Violet tetap terkejut walau dia sudah menyiapkan diri untuk bertemu pacarnya beberapa saat lalu.

"Jadi? Mau menjelaskan sesuatu?"

tanya Elgard dengan nada yang ia buat sesederhana mungkin.

"Tentang?" Violet pura- pura polos yang hanya menambah kemarahan di sisi lain pacarnya.

Elgard sebisa mungkin menekan emosinya, dan tersenyum ramah.

"Kenapa aku gak bisa menghubungi pacar aku kemarin?" Jari Elgard menyentuh dagu Violet dan menarik ke dekat wajahnya.

"HP aku mati kemarin" jelasnya singkat.

"Dan kamu gak punya charger di rumah, sayang?"

Violet mengigit bibir bawahnya dan memundurkan kepalanya yang segera di tarik Elgard untuk mendapatkan ciuman di bibir.
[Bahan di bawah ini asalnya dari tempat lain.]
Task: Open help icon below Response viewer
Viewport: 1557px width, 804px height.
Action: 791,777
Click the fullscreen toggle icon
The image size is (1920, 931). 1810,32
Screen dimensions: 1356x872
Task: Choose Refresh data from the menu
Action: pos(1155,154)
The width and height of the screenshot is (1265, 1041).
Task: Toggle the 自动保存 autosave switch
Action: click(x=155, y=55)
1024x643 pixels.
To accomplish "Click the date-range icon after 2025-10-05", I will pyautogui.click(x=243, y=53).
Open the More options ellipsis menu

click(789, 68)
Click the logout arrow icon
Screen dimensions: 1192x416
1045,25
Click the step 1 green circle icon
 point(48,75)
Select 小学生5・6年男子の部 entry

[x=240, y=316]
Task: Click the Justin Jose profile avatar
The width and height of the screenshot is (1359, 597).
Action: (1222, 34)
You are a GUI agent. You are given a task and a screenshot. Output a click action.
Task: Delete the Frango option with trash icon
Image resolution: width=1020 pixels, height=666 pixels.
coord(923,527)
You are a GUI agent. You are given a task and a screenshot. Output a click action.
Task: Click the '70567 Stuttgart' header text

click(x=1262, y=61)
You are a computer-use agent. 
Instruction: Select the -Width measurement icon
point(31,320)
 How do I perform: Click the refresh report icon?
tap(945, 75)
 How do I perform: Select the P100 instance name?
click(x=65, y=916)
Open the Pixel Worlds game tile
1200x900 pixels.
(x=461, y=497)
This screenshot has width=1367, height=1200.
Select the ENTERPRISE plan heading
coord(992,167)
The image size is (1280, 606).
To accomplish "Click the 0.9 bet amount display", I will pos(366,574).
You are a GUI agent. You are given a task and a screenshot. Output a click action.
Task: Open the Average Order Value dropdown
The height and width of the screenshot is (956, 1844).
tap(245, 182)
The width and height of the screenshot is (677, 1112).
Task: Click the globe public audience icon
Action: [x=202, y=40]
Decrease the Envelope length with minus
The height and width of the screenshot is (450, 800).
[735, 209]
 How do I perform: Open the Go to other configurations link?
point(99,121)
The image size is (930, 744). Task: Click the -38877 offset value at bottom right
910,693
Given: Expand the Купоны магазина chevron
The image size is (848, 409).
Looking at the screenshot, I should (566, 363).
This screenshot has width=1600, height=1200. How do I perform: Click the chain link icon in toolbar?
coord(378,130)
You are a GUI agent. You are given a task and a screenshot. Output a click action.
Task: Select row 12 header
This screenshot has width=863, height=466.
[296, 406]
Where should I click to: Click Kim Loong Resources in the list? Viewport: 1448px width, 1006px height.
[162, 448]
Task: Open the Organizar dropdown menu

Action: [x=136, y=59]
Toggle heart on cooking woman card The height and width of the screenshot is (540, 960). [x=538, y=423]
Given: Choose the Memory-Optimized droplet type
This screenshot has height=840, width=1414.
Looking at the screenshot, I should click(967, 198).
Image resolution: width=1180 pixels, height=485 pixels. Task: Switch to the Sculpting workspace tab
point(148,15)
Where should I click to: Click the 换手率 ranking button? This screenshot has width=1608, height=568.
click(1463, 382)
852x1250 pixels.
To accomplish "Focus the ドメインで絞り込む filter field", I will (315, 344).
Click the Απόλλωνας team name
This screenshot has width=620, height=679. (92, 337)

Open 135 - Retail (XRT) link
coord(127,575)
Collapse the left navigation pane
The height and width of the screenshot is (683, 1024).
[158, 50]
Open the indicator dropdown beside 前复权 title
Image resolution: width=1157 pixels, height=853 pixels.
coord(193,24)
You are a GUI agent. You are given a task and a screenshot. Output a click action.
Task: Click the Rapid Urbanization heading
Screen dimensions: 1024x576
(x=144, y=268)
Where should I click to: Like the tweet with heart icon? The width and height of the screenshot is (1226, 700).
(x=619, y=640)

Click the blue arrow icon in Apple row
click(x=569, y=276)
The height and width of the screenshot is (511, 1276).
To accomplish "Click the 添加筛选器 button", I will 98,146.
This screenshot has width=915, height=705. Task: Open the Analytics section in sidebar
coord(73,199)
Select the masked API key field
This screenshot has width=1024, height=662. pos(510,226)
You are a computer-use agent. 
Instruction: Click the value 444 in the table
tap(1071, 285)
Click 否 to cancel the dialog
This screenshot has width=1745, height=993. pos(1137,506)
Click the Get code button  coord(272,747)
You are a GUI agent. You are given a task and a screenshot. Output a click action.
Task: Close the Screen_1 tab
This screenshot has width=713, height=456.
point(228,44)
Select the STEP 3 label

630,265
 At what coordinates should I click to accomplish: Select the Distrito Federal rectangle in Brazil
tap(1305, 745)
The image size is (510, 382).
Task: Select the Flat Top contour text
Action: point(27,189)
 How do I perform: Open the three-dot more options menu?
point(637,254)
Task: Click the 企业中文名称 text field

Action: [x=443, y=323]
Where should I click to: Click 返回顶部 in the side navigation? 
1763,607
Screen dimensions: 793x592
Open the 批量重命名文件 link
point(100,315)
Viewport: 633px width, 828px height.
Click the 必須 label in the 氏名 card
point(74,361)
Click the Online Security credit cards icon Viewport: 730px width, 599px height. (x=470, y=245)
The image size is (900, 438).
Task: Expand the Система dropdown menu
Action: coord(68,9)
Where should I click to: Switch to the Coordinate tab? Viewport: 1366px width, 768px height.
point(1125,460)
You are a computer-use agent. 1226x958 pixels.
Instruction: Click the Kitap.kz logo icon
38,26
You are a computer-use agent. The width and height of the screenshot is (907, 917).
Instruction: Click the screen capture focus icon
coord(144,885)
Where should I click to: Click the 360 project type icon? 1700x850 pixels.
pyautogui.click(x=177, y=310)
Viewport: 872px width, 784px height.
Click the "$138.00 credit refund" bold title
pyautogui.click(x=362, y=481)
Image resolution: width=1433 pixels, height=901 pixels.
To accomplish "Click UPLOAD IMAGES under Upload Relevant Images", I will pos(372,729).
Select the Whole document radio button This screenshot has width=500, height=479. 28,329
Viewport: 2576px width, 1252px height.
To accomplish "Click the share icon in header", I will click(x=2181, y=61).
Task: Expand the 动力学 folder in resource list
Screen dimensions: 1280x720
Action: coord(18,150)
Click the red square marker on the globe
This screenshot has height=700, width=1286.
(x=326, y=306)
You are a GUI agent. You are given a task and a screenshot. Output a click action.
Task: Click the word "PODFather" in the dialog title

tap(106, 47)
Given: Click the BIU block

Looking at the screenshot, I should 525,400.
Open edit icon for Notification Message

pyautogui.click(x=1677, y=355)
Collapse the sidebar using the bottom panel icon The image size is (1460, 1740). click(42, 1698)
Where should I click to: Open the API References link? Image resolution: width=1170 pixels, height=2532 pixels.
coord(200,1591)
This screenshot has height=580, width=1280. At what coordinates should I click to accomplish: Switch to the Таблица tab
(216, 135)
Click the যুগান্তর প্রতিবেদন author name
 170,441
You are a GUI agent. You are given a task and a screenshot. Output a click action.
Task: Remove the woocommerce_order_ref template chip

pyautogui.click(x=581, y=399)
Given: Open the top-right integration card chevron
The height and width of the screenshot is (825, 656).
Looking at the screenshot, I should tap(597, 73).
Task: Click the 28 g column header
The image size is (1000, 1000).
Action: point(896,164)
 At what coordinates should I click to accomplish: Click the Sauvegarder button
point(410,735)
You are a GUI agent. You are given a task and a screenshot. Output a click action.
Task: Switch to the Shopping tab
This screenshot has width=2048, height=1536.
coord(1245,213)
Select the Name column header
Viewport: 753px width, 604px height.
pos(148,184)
"Elgard, aku udah bilang jangan sembarangan cium aku di depan banyak orang" Violet tidak marah, ia hanya malu dan sulit untuk menutupi pipinya yang merah saat ini.

"Oke sayang, maaf. Lain kali aku akan cium kamu di tempat sepi" Elgard cengengesan sambil menyedot jus tomat milik Violet yang baru datang.

"Kamu minum punya aku~" cemberut Violet menggembungkan pipinya.

"Nanti aku ganti sama yang baru, stop bertingkah lucu sebelum bibir ini mendarat lagi di pipi kamu" ancam Elgard yang membuat Violet dengan gesit menutup mulutnya dan menjauh.

"Aku lupa sesuatu--" Violet mengangkat alisnya, menyimak.

"Dua hari lagi libur semester. Aku pengen kamu ikut aku dan teman- temanku liburan di puncak. Kamu mau kan?"